На этом записи обрывались. Служба и семейные дела заслонили собою все. Перначев перестал вести дневник, лишь по привычке таскал тетрадь в полевой сумке. Но сейчас, в классе, у Василия снова пробудился интерес к «хронике лейтенантской жизни». Последние записи ее подняли у Василия настроение. Он теперь самому себе не признался бы, что сегодняшнее сверхурочное занятие со взводом было ему в тягость, что, собственно, нашедшая на него меланхолия и побудила взяться за дневник. Он испытывал уже другое. И пока еще оставалось незанятое время, Василий решил вписать в дневник новую страничку.

23 августа. 21.30. А я еще на службе. Взвод повторяет пройденные по политподготовке темы. Послезавтра нас будут проверять — инспекторская комиссия к нам нагрянула. Забот по самую макушку.

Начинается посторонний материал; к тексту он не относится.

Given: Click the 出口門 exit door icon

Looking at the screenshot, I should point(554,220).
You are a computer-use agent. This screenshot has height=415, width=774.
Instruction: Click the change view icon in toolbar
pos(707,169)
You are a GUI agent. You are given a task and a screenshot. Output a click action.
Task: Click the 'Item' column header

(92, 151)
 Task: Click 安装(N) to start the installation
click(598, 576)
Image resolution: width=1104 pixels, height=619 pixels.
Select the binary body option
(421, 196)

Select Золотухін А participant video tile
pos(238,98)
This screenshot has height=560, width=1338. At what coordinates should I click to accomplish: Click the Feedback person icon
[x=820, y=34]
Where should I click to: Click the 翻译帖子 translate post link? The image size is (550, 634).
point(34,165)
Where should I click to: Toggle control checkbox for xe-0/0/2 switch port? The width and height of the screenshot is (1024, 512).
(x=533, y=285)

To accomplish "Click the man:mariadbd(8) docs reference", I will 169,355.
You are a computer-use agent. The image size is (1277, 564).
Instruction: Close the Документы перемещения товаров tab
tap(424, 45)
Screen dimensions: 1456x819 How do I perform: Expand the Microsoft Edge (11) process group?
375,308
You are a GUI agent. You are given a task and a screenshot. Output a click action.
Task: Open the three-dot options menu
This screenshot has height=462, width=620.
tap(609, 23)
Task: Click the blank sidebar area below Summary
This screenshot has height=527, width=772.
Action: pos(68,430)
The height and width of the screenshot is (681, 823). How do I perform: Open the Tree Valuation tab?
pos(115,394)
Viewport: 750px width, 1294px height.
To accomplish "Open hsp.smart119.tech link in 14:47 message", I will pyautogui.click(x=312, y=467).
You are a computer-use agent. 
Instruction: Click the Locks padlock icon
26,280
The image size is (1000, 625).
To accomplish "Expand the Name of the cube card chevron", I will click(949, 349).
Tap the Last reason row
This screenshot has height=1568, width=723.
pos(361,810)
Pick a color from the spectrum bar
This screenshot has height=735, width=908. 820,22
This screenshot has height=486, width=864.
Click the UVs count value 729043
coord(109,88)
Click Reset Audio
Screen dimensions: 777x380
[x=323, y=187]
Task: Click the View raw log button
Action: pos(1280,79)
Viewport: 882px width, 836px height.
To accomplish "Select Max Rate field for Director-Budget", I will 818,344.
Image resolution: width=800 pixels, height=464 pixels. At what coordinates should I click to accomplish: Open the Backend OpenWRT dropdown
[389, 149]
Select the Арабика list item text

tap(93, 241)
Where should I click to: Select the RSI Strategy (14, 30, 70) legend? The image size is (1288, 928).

А тут еще Лена из города приехала, как всегда с субботы на воскресенье. Увидела, что у нас концерт, и проявила инициативу: взяла билеты. Я пойти не смог: надо готовиться к инспекторской. Лена обиделась: «И так видимся раз в неделю…» Я попытался обернуть дело в шутку. «Но ты же знала, за кого шла замуж». — «Только сейчас узнаю́». И ушла в Дом офицеров одна. Я бы тоже мог с ней. Никто меня не понукал заниматься сейчас со взводом. Но… Вот это заковыристое «но»!..

Когда стало известно, что в первый день инспекторской мой взвод будет проверяться по политподготовке, старший сержант Бригинец, мой заместитель, — ко мне с просьбой: «Разрешите нам не пойти сегодня вечером в кино, хотим позаниматься». — «А, как взвод смотрит на это?» — спросил я. «Все — за. Кино у нас и так два раза в неделю, а тут инспекторская». Пока я обдумывал свое командирское решение, Бригинец сказал: «Если у вас есть какие-то личные дела, вы на нас не смотрите: сами управимся». Тут уж у меня всякие колебания к чертовой бабушке. За кого вы меня принимаете, братцы? Разве я могу в такой момент быть не со взводом? Это же мой взвод, я за него в ответе.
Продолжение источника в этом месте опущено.